モカブラウンの鍵【完結】
「じゃあ、そうするよ。あ、近くにコンビニあったよな?」

「うん。公園の手前に」

「俺、買い物に行ってくる。何か買ってくるものとかある?」

「とくにないから大丈夫」と言って、奈央美がクスクス笑った。

「何、笑ってるんだよ」

「こういう会話、前にもしたなと思って」

「こんな会話、いつもしてるだろ?」

「私が酔っ払って涼太が初めて介抱してくれたとき」


それでだいたいのことはわかった。

慰労会の次の日の朝、朝食の買い出しに行った時の電話だ。


「ああ。
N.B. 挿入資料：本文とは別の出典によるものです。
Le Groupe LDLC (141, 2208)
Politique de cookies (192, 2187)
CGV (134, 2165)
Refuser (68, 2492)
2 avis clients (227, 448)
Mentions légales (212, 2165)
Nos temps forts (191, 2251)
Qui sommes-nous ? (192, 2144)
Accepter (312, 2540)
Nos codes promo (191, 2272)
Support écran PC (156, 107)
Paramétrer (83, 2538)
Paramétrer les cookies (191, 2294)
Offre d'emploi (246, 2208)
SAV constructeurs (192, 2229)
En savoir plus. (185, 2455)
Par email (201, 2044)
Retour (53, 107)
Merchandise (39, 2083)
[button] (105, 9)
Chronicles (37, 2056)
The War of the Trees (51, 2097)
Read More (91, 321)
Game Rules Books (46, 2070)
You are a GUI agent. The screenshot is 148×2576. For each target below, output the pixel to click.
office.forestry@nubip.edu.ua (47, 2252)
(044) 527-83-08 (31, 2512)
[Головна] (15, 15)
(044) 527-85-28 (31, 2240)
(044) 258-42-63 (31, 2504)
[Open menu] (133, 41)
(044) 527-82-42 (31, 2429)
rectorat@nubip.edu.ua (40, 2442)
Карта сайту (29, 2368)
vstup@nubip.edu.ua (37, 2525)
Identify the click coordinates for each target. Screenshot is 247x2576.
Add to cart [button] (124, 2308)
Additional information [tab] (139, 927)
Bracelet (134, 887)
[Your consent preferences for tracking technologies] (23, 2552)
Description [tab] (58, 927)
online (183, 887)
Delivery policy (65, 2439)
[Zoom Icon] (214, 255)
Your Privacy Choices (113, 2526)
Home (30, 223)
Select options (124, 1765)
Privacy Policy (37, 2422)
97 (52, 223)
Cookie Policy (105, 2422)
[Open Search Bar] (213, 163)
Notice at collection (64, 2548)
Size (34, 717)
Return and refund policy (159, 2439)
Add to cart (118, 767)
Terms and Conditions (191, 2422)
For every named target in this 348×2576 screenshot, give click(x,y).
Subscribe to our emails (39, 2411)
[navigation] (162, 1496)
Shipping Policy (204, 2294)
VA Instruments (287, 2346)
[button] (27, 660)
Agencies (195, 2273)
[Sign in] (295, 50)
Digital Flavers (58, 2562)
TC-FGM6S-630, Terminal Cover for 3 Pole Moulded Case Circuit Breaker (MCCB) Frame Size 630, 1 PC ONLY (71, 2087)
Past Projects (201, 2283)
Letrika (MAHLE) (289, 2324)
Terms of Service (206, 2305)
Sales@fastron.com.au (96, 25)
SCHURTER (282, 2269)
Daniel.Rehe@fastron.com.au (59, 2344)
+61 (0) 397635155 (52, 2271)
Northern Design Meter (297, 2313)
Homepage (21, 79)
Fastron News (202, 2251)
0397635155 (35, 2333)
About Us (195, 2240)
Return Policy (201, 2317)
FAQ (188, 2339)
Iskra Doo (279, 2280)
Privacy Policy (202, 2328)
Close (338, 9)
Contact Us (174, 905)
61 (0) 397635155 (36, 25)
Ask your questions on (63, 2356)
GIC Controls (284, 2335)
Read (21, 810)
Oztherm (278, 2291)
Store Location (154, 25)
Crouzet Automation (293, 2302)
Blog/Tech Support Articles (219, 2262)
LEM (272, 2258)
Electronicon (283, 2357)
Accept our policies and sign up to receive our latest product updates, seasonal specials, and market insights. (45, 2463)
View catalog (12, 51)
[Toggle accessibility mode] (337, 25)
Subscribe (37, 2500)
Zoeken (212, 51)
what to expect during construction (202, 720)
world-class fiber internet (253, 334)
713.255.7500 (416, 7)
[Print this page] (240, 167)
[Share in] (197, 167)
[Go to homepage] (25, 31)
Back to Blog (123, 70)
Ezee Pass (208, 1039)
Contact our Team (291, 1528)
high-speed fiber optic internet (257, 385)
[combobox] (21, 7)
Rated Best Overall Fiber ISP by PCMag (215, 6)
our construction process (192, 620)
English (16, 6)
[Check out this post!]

確かにこんな会話だったな。じゃあ、コーヒー牛乳買ってこようか?」

「それは明日、帰るときに買ってほしいかも」

「了解。じゃあ、ちょっと行ってくる」

「いってらっしゃい」


お義母さんにコンビニへ行くことを伝え、街灯が灯る夜道を歩く。

来たときは緊張をしていて、あまり周りの景色が目に入らなかった。

今は落ち着いて歩くことができる。

一軒家が立ち並ぶ住宅街。コンビニから溢れる光がすぐ先に見えてきた。